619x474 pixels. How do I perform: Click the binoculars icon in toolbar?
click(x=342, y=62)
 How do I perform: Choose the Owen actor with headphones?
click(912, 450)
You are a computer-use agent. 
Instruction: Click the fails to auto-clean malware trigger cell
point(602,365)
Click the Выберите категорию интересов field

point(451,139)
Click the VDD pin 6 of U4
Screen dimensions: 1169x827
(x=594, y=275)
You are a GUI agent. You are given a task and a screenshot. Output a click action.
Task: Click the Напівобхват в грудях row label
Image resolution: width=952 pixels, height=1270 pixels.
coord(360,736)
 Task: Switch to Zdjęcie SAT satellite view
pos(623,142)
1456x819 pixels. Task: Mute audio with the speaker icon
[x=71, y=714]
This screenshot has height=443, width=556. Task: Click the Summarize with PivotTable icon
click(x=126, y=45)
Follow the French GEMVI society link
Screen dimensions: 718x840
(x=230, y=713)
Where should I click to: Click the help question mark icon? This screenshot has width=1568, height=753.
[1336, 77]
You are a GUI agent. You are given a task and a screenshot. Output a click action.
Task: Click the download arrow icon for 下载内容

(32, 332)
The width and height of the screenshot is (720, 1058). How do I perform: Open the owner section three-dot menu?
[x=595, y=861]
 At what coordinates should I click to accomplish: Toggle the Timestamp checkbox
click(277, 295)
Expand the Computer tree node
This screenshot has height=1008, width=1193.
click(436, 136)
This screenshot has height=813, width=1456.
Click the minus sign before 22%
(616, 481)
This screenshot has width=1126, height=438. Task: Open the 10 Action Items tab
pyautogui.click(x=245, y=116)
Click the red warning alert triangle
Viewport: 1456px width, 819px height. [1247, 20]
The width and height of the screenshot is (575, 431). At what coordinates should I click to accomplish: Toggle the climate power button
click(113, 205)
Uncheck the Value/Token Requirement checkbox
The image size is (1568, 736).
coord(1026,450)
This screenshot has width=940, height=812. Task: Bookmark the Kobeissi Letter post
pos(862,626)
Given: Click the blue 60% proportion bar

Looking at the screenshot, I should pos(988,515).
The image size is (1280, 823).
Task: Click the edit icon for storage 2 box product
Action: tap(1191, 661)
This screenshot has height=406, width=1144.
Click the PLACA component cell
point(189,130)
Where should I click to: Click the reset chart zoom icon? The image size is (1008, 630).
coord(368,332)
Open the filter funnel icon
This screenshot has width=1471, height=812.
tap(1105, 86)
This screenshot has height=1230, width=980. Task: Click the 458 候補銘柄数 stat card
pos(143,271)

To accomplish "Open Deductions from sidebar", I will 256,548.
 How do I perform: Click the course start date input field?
--- --- ---
Restate each record above exactly, leaving nothing out.

619x474 pixels. How do I perform: Click the binoculars icon in toolbar?
click(x=342, y=62)
 How do I perform: Choose the Owen actor with headphones?
click(912, 450)
You are a computer-use agent. 
Instruction: Click the fails to auto-clean malware trigger cell
point(602,365)
Click the Выберите категорию интересов field

point(451,139)
Click the VDD pin 6 of U4
Screen dimensions: 1169x827
(x=594, y=275)
You are a GUI agent. You are given a task and a screenshot. Output a click action.
Task: Click the Напівобхват в грудях row label
Image resolution: width=952 pixels, height=1270 pixels.
coord(360,736)
 Task: Switch to Zdjęcie SAT satellite view
pos(623,142)
1456x819 pixels. Task: Mute audio with the speaker icon
[x=71, y=714]
This screenshot has height=443, width=556. Task: Click the Summarize with PivotTable icon
click(x=126, y=45)
Follow the French GEMVI society link
Screen dimensions: 718x840
(x=230, y=713)
Where should I click to: Click the help question mark icon? This screenshot has width=1568, height=753.
[1336, 77]
You are a GUI agent. You are given a task and a screenshot. Output a click action.
Task: Click the download arrow icon for 下载内容

(32, 332)
The width and height of the screenshot is (720, 1058). How do I perform: Open the owner section three-dot menu?
[x=595, y=861]
 At what coordinates should I click to accomplish: Toggle the Timestamp checkbox
click(277, 295)
Expand the Computer tree node
This screenshot has height=1008, width=1193.
click(436, 136)
This screenshot has height=813, width=1456.
Click the minus sign before 22%
(616, 481)
This screenshot has width=1126, height=438. Task: Open the 10 Action Items tab
pyautogui.click(x=245, y=116)
Click the red warning alert triangle
Viewport: 1456px width, 819px height. [1247, 20]
The width and height of the screenshot is (575, 431). At what coordinates should I click to accomplish: Toggle the climate power button
click(113, 205)
Uncheck the Value/Token Requirement checkbox
The image size is (1568, 736).
coord(1026,450)
This screenshot has width=940, height=812. Task: Bookmark the Kobeissi Letter post
pos(862,626)
Given: Click the blue 60% proportion bar

Looking at the screenshot, I should pos(988,515).
The image size is (1280, 823).
Task: Click the edit icon for storage 2 box product
Action: tap(1191, 661)
This screenshot has height=406, width=1144.
Click the PLACA component cell
point(189,130)
Where should I click to: Click the reset chart zoom icon? The image size is (1008, 630).
coord(368,332)
Open the filter funnel icon
This screenshot has width=1471, height=812.
tap(1105, 86)
This screenshot has height=1230, width=980. Task: Click the 458 候補銘柄数 stat card
pos(143,271)

To accomplish "Open Deductions from sidebar", I will 256,548.
 How do I perform: Click the course start date input field?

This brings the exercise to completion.